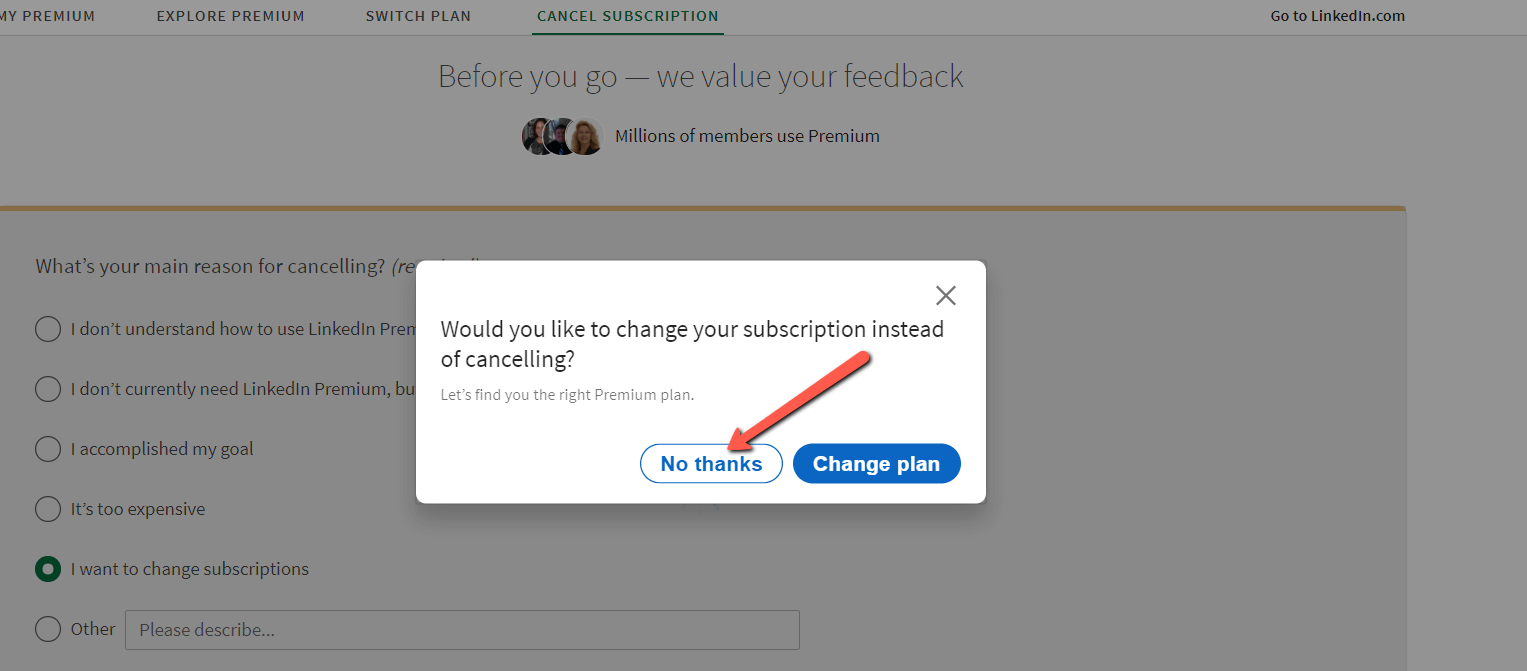Click the blonde woman member avatar

587,137
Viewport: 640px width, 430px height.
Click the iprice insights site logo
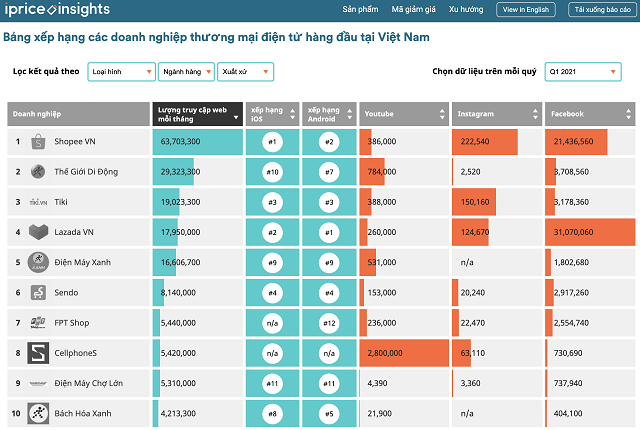click(x=57, y=9)
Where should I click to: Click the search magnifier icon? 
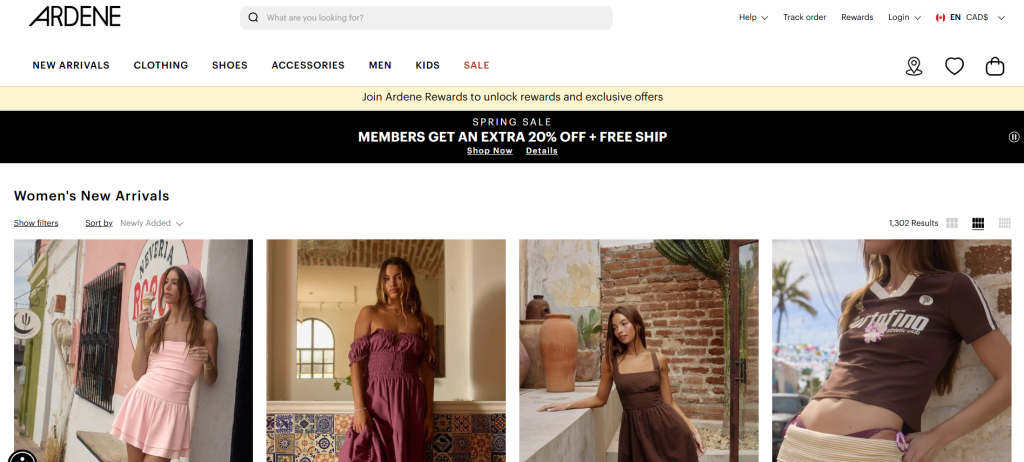[x=253, y=18]
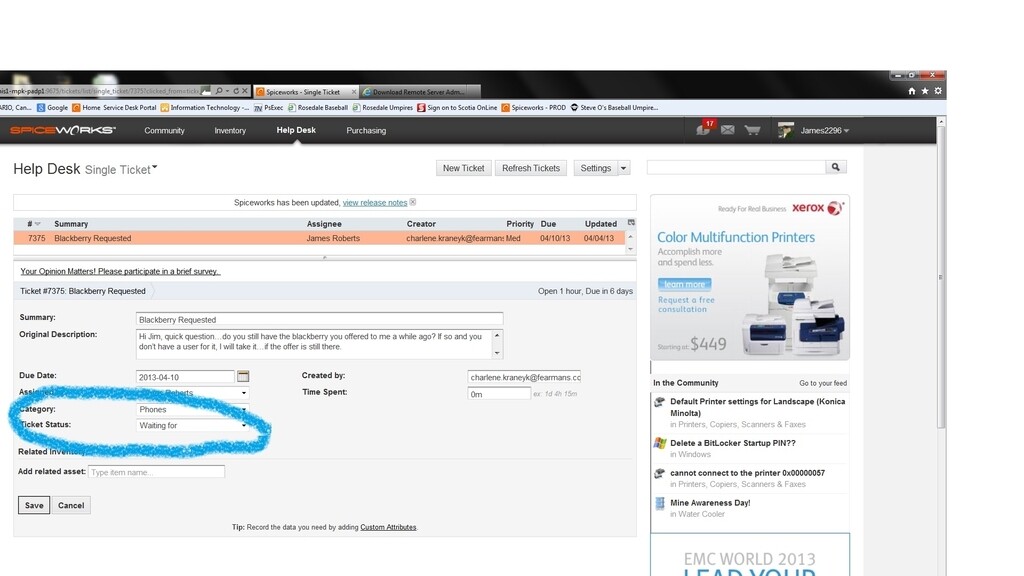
───
- Task directions
Would you restate word for word each line from the one that holds "Viewport: 640px width, 430px height." to the end of the material, both ends included, without the pictures?

- Written response
Viewport: 640px width, 430px height.
Click the iprice insights site logo
click(x=57, y=9)
Where should I click to: Click the search magnifier icon? 
[x=253, y=18]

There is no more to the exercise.